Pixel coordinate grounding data
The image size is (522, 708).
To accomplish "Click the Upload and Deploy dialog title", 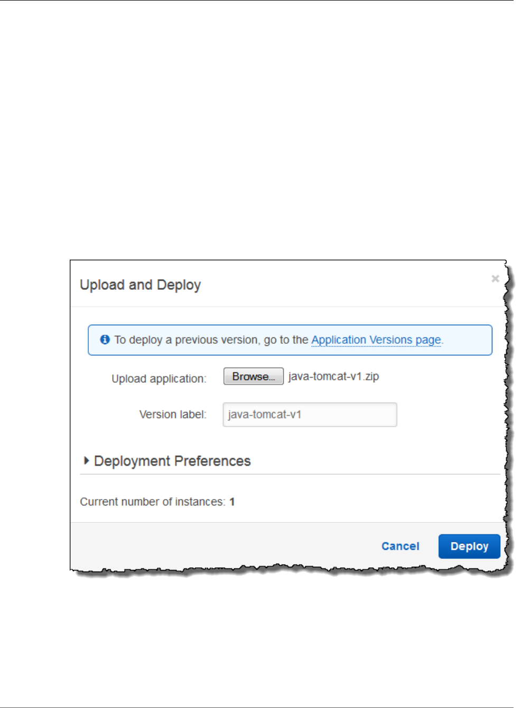I will pos(141,285).
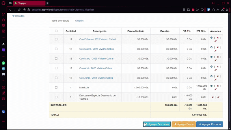Open Telegram from the sidebar
Screen dimensions: 231x130
[x=3, y=69]
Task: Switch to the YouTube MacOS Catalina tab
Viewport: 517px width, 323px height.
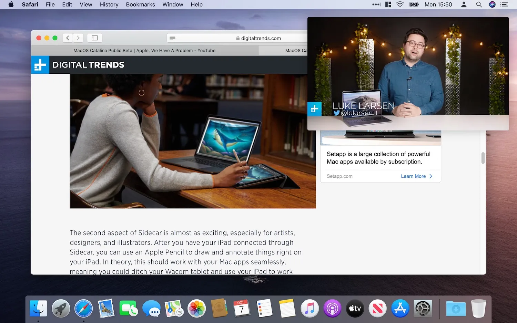Action: [x=144, y=50]
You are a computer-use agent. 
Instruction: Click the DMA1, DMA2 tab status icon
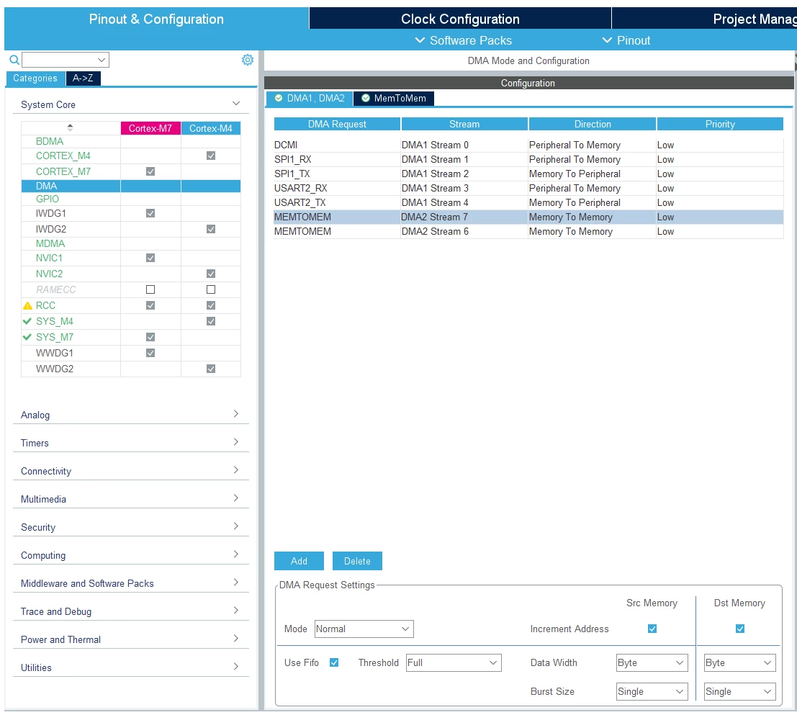click(279, 98)
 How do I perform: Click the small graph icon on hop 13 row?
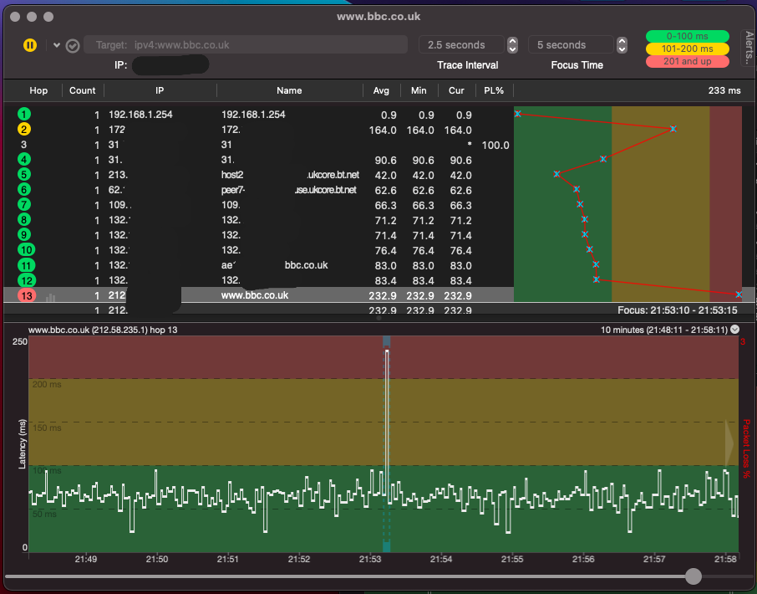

§ **What the exercise asks**
Omit the pictures and write out the lines above from the one with "Viewport: 517px width, 323px height." through the last, unchanged.

§ **Written answer**
Viewport: 517px width, 323px height.
Action: [x=144, y=50]
You are a computer-use agent. 
Instruction: Click the DMA1, DMA2 tab status icon
click(279, 98)
 How do I perform: Click the small graph icon on hop 13 row?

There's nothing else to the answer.